::: Supplied data

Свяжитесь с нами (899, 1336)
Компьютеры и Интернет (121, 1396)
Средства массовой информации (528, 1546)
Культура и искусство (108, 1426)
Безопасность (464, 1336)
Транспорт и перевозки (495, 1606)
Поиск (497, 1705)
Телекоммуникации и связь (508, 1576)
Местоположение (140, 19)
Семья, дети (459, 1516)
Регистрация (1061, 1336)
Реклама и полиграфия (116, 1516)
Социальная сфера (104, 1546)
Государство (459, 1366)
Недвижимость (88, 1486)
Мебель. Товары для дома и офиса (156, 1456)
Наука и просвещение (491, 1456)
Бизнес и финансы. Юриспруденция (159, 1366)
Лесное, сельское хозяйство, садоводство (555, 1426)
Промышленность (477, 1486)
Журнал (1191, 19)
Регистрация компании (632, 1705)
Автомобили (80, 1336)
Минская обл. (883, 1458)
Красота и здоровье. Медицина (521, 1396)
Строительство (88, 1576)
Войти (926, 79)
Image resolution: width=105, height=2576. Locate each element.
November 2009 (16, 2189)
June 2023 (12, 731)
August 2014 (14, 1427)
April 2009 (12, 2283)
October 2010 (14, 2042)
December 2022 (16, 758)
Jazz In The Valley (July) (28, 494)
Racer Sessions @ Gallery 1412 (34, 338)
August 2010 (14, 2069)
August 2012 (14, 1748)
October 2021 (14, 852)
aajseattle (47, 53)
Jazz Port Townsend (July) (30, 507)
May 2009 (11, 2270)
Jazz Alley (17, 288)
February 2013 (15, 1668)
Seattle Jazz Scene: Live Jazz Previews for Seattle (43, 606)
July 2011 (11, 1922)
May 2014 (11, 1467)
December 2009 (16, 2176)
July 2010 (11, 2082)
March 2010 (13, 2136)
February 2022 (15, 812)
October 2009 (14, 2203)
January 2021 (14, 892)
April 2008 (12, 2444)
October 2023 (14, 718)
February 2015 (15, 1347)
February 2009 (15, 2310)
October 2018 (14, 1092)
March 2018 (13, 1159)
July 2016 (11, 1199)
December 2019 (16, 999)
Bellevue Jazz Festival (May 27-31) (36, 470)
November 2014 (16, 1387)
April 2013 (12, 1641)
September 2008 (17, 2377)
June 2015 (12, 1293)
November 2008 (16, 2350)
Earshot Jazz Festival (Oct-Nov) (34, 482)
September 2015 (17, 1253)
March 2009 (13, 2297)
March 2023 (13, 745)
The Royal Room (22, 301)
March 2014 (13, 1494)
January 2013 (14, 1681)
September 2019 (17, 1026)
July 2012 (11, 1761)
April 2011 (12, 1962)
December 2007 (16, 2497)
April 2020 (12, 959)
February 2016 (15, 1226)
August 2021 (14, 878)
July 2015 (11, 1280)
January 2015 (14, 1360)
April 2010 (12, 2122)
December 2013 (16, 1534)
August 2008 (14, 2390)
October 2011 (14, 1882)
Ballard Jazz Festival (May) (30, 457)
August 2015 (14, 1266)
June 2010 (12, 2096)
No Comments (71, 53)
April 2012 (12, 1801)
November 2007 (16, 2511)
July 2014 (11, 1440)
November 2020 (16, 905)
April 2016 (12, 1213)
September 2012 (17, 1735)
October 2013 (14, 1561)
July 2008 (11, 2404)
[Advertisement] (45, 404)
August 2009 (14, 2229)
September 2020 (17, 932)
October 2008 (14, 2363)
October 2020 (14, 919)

::::::

Check each line of the listing above for the string "Регистрация", then please give the number of lines where it appears and nothing else.

2